The Washington Post is publishing a week of climate change editorials aimed at sparking action on what editorial page editor Fred Hiatt calls “an existential threat to the planet.”
In an interview with Media Matters about the ongoing series, Hiatt said that the Post views this as a moment “when the debate could begin to get unstuck.” He believes that increasingly dire warnings from scientists about the threat of climate change and new regulations aimed at reducing carbon pollution could lead to new legislation on this issue. “So we wanted to encourage that process and also put forward as you'll see later in the week, a couple of approaches that we think would make a lot of sense and might at some point even be politically feasible.”
The series marks a major effort from an editorial page that has in the past been criticized by progressives for publishing misleading columns about global warming.
“Over the long run it is an existential threat to the planet, I believe that, so you don't get much bigger than that,” Hiatt said about the decision to run the week of editorials. “That doesn't mean that you can set aside other really big problems that are facing us today, but over time ... the longer we wait to do something about it, the greater the damage is likely to be and the more disruptive the response will be.”
Among the potential solutions the paper is considering -- in an editorial slated for Wednesday -- is an effort to create some kind of carbon cap or permit fee, perhaps based on a proposal from Rep. Chris Van Hollen (D-MD), that would require utilities and others to pay a fee for levels of greenhouse gas emissions beyond a certain point.
“We have consistently said that the best way to do this is to put in some way to put a price on carbon, you can do that with carbon tax, you can do that with a cap and dividend system and we'll talk a little bit about the relative merits,” Hiatt said. “Somehow you need to put a price on the greenhouse gases that we emit into the atmosphere so that people have to pay for the damage they are doing and they have an incentive to invest in new approaches.”
Hiatt cited editorial writer Stephen Stromberg as the “driving force” behind the series, which will run through Friday.
“We've been talking about it for quite a while,” he explained. “But whether to do it as an occasional series or all at once or call it a series or not call it a series we sort of probably decided on that a week or so ago.”
Hiatt agreed it is unusual for a newspaper to devote an entire week of editorials to one issue, but said climate change warrants the attention.
“I've done this before, we did a big series on inequality maybe 10 years ago,” he said. “I don't do it too often because I think it's asking a lot of readers who expect, they don't come to editorials for a long read. Every once in a while I think it makes sense and including as a way for us to say this is really an important issue, and one of the luxuries of an editorial page is we can write about stuff even if we don't have an immediate news peg.”
The editorial series has already drawn criticism from conservative media, including commentators on the Fox Business Network, who dismissed the paper's calls for action as economically harmful.
Hiatt said much of the goal is to spark renewed debate in Congress and elsewhere to get real solutions discussed and implemented. While the Democrat-controlled House of Representatives passed cap and trade legislation in 2009, the bill lacked enough support from conservative Democrats and Republicans to pass the Senate. Since Republicans took over the House in 2010 the legislative debate has stagnated.

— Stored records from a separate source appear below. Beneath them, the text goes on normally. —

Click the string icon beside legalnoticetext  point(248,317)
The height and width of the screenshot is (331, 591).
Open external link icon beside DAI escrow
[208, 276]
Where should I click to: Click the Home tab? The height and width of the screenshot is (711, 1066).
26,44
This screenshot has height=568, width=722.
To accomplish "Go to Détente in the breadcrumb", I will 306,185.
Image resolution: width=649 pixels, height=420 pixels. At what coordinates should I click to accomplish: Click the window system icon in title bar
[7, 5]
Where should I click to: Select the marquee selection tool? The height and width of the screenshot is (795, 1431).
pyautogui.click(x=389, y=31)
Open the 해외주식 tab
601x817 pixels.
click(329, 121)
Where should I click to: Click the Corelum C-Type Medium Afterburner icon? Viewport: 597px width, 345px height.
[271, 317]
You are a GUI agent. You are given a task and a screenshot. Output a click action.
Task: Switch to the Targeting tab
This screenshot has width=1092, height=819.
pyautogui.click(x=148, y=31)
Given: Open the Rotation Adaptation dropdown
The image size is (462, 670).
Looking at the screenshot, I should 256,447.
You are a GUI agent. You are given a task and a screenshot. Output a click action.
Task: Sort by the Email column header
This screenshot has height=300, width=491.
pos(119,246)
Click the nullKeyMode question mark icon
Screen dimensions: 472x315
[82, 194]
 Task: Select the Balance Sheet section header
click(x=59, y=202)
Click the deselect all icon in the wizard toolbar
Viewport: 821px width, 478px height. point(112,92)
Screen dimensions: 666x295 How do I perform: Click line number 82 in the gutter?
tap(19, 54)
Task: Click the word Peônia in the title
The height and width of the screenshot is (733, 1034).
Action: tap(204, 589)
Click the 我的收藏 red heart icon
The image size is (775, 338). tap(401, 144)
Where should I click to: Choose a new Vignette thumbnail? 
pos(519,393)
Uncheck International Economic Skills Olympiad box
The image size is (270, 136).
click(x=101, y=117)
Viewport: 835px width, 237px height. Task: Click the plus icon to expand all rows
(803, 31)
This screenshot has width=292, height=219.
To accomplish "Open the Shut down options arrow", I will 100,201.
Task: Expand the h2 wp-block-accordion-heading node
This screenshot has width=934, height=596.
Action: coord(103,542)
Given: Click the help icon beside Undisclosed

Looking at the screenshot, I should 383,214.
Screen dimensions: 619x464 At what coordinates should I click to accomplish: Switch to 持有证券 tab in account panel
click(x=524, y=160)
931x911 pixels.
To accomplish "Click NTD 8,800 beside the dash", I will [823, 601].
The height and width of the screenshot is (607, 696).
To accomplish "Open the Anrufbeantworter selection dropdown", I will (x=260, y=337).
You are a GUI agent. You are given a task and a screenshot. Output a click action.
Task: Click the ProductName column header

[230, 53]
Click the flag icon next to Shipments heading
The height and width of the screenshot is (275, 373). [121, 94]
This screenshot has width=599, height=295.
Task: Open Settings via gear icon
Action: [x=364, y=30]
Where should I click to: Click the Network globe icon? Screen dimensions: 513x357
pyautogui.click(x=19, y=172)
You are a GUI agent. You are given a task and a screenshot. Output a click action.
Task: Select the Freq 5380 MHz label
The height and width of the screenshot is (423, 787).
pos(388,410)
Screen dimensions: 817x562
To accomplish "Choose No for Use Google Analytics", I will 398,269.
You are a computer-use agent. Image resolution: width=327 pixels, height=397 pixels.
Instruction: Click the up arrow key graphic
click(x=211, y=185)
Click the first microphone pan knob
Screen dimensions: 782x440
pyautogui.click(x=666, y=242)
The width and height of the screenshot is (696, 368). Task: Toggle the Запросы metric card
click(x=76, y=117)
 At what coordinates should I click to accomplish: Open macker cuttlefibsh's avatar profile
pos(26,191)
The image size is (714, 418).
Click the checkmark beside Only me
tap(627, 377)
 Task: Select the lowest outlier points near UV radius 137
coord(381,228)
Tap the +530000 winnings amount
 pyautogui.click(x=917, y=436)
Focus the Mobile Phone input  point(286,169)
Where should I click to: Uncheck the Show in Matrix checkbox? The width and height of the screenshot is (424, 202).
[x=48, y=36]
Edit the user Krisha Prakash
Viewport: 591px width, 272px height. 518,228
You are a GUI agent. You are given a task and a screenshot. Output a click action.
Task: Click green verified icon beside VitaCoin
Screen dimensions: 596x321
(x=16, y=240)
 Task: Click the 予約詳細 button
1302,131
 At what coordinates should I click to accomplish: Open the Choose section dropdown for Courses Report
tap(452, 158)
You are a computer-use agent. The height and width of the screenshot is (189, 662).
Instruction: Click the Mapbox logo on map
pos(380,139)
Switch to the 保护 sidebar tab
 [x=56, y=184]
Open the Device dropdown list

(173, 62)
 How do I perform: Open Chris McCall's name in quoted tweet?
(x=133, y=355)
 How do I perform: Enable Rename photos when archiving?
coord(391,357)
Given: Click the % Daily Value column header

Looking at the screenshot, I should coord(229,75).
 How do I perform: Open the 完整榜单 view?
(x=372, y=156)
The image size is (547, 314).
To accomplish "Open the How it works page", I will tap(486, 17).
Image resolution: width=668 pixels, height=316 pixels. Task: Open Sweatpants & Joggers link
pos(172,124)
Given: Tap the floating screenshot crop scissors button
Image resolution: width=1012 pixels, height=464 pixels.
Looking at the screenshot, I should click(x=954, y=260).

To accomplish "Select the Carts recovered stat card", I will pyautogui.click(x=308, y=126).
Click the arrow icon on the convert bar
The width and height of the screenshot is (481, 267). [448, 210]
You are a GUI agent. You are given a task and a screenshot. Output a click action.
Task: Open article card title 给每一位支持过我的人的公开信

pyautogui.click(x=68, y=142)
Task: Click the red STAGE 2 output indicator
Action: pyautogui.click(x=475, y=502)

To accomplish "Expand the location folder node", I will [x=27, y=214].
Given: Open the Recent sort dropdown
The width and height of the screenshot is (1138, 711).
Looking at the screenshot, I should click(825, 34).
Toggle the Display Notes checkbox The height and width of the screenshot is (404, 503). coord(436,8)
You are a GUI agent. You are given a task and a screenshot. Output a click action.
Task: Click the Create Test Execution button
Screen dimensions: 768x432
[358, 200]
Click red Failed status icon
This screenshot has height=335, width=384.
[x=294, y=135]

“There's no question that the kind of paralysis in Congress has led a lot of people to say, 'okay let's move on, nothing happening here,'” he said. “And we thought to spotlight it now hopefully would be a way to say, 'number one, we can't afford to move on, this is something we've got to deal with and number two, don't give up.' There are reasons to think that the political system might yet come up with something and we'd like to give it a push in that direction.”
Hiatt admitted that climate change isn't an easy issue for the media to cover.
“It's a hard subject for the press as it is for politicians because it isn't something you can see, it isn't something that's really going to change our life for this year or next year,” he said. “So you're asking readers and/or voters to focus on something that's hugely important for the next generation and never seems quite as important as whatever the crisis of the week might be.”
The Post editorial page's own coverage has for years come under criticism -- including from Media Matters -- for printing columns containing misleading and inaccurate information on climate change, particularly from columnist George Will. Earlier this year, climate activism group Forecast the Facts gathered more than 100,000 signatures calling on the paper to “stop publishing misinformation on its opinion pages about climate change.”
But Hiatt said the new focus on climate change does not mean those with differing views, even deniers of the problem, will be barred from the Post's opinion pages.
“We encourage robust debate on our op-ed page and for anything in general, not just any one topic,” he said. “I'm more inclined to take op-eds that challenge our editorials than just kind of join the chorus. And...we try in both letters and op-eds to make sure that nothing we print is factually inaccurate.”